## Textauszug
Sie wusste schon lange, dass es in ihrem Job nicht nur um den Stoff geht, sondern auch um etwas viel Tieferes: Empathie.
Lucy unterrichtet Jugendliche mit Migrationsgeschichten, junge Menschen, die oft in herausfordernden Umständen aufgewachsen sind und jetzt ihren Platz finden möchten. Von Anfang an fiel ihr auf, wie lernbegierig und klug viele dieser Kinder sind – auch wenn sie diese Stärke manchmal selbst nicht sofort sehen.
Mit der Zeit lernte sie, dass es viel mehr braucht, als nur eine gute Lehrerin zu sein. Zuhören, verstehen, und vor allem: die Kinder sehen, wie sie wirklich sind. Lucy liebt ihren Job – auch wenn er herausfordernd sein kann. Er schenkt ihr immer wieder Momente, die sie tief berühren und die ihr zeigen, warum sie diesen Weg gewählt hat.

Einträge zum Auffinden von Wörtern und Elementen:

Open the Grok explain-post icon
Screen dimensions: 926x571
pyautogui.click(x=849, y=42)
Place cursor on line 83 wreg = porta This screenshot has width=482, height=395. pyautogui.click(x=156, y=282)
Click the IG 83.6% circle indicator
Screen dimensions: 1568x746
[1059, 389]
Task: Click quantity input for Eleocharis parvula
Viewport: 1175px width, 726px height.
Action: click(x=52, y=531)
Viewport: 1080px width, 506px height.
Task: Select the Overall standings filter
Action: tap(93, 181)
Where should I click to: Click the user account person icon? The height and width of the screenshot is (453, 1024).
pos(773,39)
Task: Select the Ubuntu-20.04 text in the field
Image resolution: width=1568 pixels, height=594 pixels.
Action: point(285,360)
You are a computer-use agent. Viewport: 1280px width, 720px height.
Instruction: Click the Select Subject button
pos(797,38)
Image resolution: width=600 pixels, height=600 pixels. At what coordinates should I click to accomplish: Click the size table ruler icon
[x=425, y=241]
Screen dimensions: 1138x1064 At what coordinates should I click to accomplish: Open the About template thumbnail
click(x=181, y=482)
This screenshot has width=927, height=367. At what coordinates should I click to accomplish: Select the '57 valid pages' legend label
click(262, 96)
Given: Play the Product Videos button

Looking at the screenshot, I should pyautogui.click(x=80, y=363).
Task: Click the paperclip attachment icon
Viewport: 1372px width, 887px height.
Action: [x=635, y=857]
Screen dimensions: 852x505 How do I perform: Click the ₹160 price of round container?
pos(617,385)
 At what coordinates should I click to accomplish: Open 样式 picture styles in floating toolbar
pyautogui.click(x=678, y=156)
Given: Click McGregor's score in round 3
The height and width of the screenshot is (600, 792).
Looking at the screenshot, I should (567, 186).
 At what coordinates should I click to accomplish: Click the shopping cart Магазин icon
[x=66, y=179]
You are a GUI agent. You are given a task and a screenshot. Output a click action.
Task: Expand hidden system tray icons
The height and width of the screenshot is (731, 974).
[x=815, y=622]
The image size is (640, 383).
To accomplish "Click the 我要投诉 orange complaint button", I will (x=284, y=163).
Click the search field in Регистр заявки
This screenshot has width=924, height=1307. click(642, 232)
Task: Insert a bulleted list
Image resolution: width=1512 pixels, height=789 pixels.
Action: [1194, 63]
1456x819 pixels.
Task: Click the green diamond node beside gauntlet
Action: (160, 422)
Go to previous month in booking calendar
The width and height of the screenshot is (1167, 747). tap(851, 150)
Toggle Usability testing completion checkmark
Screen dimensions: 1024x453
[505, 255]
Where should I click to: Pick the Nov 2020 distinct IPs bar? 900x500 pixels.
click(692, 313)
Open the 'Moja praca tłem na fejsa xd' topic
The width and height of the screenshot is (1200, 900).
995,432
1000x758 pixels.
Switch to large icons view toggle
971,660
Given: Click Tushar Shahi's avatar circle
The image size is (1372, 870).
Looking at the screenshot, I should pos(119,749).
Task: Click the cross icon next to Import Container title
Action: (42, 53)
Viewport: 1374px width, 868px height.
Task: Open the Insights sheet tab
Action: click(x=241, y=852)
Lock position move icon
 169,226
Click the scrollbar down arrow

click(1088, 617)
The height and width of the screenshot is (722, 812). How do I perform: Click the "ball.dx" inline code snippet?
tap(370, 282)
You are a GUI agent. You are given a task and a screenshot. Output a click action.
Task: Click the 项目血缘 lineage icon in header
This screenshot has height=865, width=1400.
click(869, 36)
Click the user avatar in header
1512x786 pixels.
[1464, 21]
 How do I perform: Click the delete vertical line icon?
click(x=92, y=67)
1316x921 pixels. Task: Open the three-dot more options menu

## Aufgaben
(a) Welche Jugendlichen unterrichtet Lucy laut dem Textauszug über die Lehrerin Lucy?
(b) Führe den Textauszug über die Lehrerin Lucy nach seinem letzten Satz weiter.

## Ergebnisse
(a) Jugendliche mit Migrationsgeschichten.

(b)
Dann kam der „Tag X“. Die Schulleitung und einige prüfende BeobachterInnen saßen hinten im Klassenzimmer, um ihren Unterricht zu bewerten. Lucy blieb ruhig, führte die Klasse mit Souveränität und schaffte es, die Kinder zu aktivieren. Alles lief wie am Schnürchen. Selbst die kritischen Blicke der Prüfer konnten nicht übersehen, dass die Stunde ein voller Erfolg war.
Doch nach dem Unterricht fiel ein Satz, der Lucy kurz aus der Fassung brachte. Einer der Beobachter sagte:
„Sie behandeln sie wie ganz normale Kinder.“
Lucy wusste im ersten Moment nicht, wie sie darauf reagieren sollte. War das ein Lob? Eine kritische Anmerkung? Oder einfach nur eine Beobachtung?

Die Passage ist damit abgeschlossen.